Second-quarter profit for Nautilus (NYSE: NLS) fell 34 percent overall, with the company blaming the drops primarily on a lackluster home gym sales. Revenue for the quarter was down 15 percent.
“The home gym market has been tough across the country,” said Gregg Hammann, CEO and president, on a July 16 earnings call announced 49 minutes before its 2 p.m. PST start. Later, Hammann noted that “home gym sales for the back half of the year are going to remain pretty ugly.
“We can’t panic and, at the same time, we have to be cognizant of what’s happening,” he said. ‘We’ll get through this immediate crisis.”
For the period ended June 30, net income dropped to $1.1 million, or $0.04 per share, from $1.7 million, or $0.05 per share in the prior year quarter.
The latest results included a $10.6 million gain from intellectual property received through a litigation settlement with Icon Fitness. Excluding that gain, the company posted a loss of $9.5 million, or $0.30 per share. Analysts had expected earnings of $0.04 per share.
The company's revenue fell below analyst estimates of $135 million. Nautilus reported second-quarter revenue of $117.1 million -- a 15 percent drop from the year-ago revenue of $137.6 million. Gross profit came in at $45.5 million on a cost-of-sales of $71.6 million, compared to the year-ago quarter that showed gross profit of $60.6 million with $77 million in cost of sales.
Gross margins were also down, with earlier expectations of hitting 43 percent to 46 percent, and current expectations now for the second half of the year of 42 percent to 43 percent, said CFO Bill Meadowcroft.
“Our business is down significantly, and probably more than it should be,” Hammann said in the call, addressing one analyst’s statement about “nobody else doing that badly,” while noting that it was the middle tier at sporting goods that was “taking it in the shorts.”
“I think our retail presence has gotten pretty pathetic-looking in the last six months,” Hammann added. “We’ve got to fix that.”
Nautilus expects to earn between $0.20 and $0.30 per share in the second half of the year, well below analysts' cumulative forecast of $0.74 per share. On average, analysts expect the company to earn $0.27 per share in the third quarter and $0.47 in the fourth quarter. The company blamed consumer spending trends on discretionary items and softness in the North American home fitness market.
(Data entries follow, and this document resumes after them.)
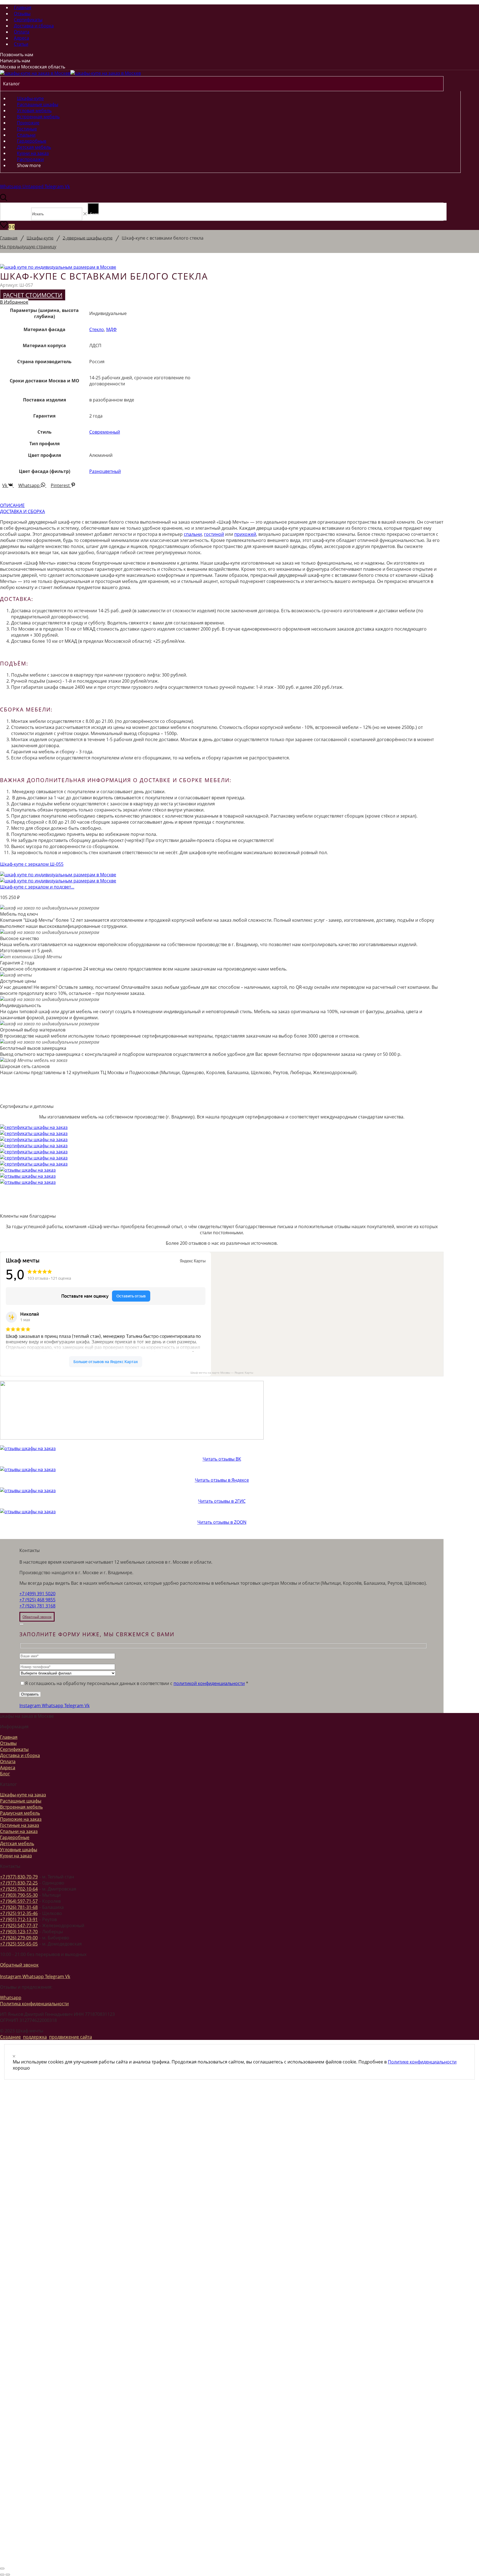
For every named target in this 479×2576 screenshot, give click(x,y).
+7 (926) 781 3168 (37, 1606)
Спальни (26, 135)
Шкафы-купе (30, 98)
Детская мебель (34, 147)
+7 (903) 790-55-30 (19, 1895)
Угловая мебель (34, 110)
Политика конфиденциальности (34, 2004)
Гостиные (27, 129)
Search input (16, 214)
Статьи (21, 44)
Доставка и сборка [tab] (22, 511)
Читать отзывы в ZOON (221, 1522)
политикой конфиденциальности (209, 1683)
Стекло (96, 329)
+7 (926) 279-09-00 (19, 1938)
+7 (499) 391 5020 (37, 1594)
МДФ (111, 329)
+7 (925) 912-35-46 (19, 1913)
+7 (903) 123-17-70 (19, 1932)
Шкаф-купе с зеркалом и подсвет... (37, 887)
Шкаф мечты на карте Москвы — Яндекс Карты (221, 1372)
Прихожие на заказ (21, 1819)
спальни (193, 534)
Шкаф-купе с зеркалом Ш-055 (31, 864)
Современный (104, 432)
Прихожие (28, 123)
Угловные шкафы (18, 1850)
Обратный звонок (19, 1965)
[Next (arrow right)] (8, 2574)
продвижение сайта (70, 2037)
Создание (10, 2037)
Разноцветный (105, 471)
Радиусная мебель (20, 1813)
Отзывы (22, 14)
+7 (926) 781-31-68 (19, 1907)
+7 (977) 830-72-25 (19, 1883)
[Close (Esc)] (21, 1624)
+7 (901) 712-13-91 (19, 1919)
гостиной (214, 534)
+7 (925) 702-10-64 (19, 1889)
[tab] (222, 505)
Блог (5, 1774)
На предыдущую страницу (28, 247)
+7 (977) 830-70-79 (19, 1877)
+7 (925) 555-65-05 (19, 1944)
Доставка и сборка (34, 26)
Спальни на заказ (19, 1831)
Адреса (21, 38)
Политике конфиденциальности (422, 2062)
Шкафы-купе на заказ (23, 1795)
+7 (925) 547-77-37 (19, 1925)
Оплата (21, 32)
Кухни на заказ (33, 153)
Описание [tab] (12, 505)
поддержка (35, 2037)
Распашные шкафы (37, 104)
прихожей (245, 534)
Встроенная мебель (38, 117)
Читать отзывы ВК (222, 1459)
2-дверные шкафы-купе (88, 238)
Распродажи (30, 159)
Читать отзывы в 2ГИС (222, 1501)
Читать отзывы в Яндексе (222, 1480)
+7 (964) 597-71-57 (19, 1901)
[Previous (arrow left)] (2, 2574)
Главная (22, 7)
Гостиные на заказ (19, 1825)
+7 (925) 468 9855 (37, 1600)
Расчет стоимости (32, 295)
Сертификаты (28, 20)
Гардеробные (31, 141)
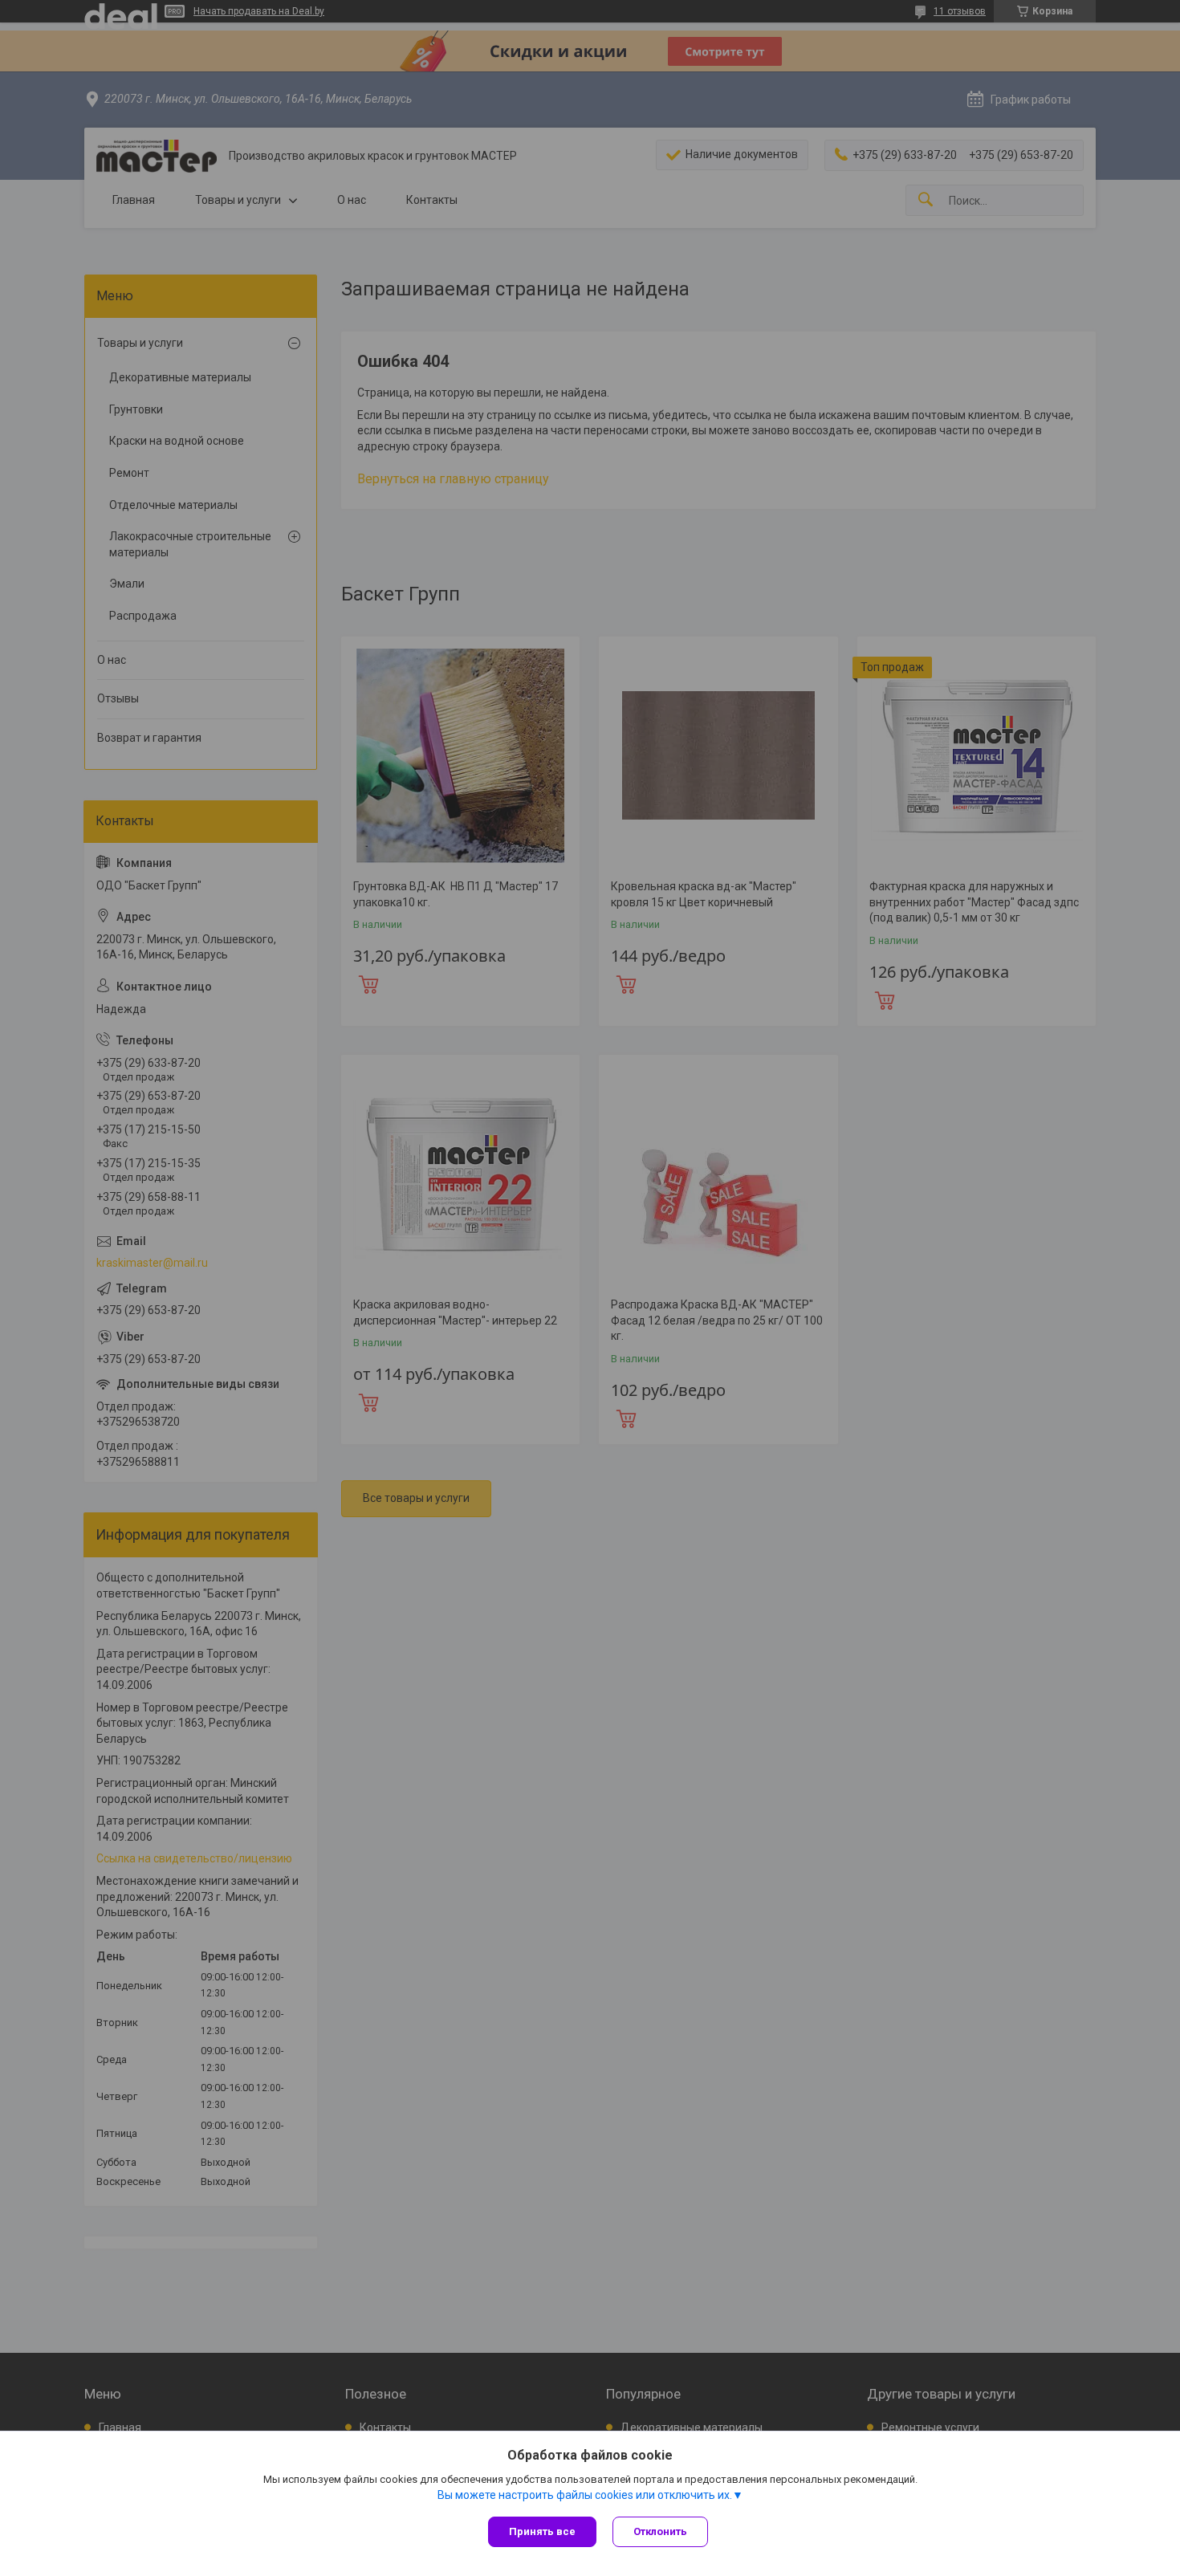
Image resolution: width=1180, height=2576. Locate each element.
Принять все (542, 2531)
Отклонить (660, 2531)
The company also said it expects to report revenue between $350 million and $380 million for the combined third and fourth quarters. Analysts predict the company will report sales of $169.3 million in the third quarter and $212.9 million in the fourth, for a slightly higher combined figure of $382.2 million.
Hammann said in the call that the company planned to battle the problem on several fronts:
>> an aggressive advertising campaign similar to the one a year ago.
>> utilization of the Universal brand for equipment it acquired in bankruptcy auction for “premium” price points at sporting goods.
>> one or maybe two new brands specifically for specialty retail, an area that has shown the worst results this year.
The specialty campaign would “launch a new brand and bring one back to life for th back half of the year,” Hammann said, declining to reveal more detail. He told analysts who questioned the need for more brands as delivering on something the specialty channel was requesting.
Hammann said the company used to have what he called “firewalls” between the channels but those have been eroded over time and have confused the consumer. He said the company intends to work on that aspect.
“We’re trying to re-establish those firewalls so when we have innovation we can cascade it between channels,” he explained.
Nautilus shares shed $1.42, or 12 percent, to $10.52 in electronic after-hours trading. The stock, which has ranged between $11.49 and $18.63 over the past year, closed the regular session down $0.06 at $11.94.
Land America acquisition
On June 29, Nautilus announced the exercise of an option to purchase substantially all the assets of its largest contract manufacturer, Land America Health and Fitness Co. Ltd., in the Peoples Republic of China. With that, Nautilus has deposited $30 million into an escrow account. Upon the closing, the amount will be applied to the total purchase price for the assets, which is approximately $72 million in cash and stock, adjusted for the amounts of fixed assets and inventory held on the closing date. Nautilus said it anticipates that the transaction will close on or about Jan. 2, 2008.
In addition, Nautilus officially announced the departure of Tim Hawkins, the president of the fitness equipment business, who according to a SEC filing departed the company June 29. Hammann will take on Hawkins’ duties for the time being and the company said on the call it is looking at its options.
In the spring, Jim Brenner, who was vice president of marketing, also departed and his duties were assumed by Jim Liggett, head of commercial sales and marketing, while Rick Soberanis, who was senior vice president of sales, also left and his duties were assumed by Jon Levin.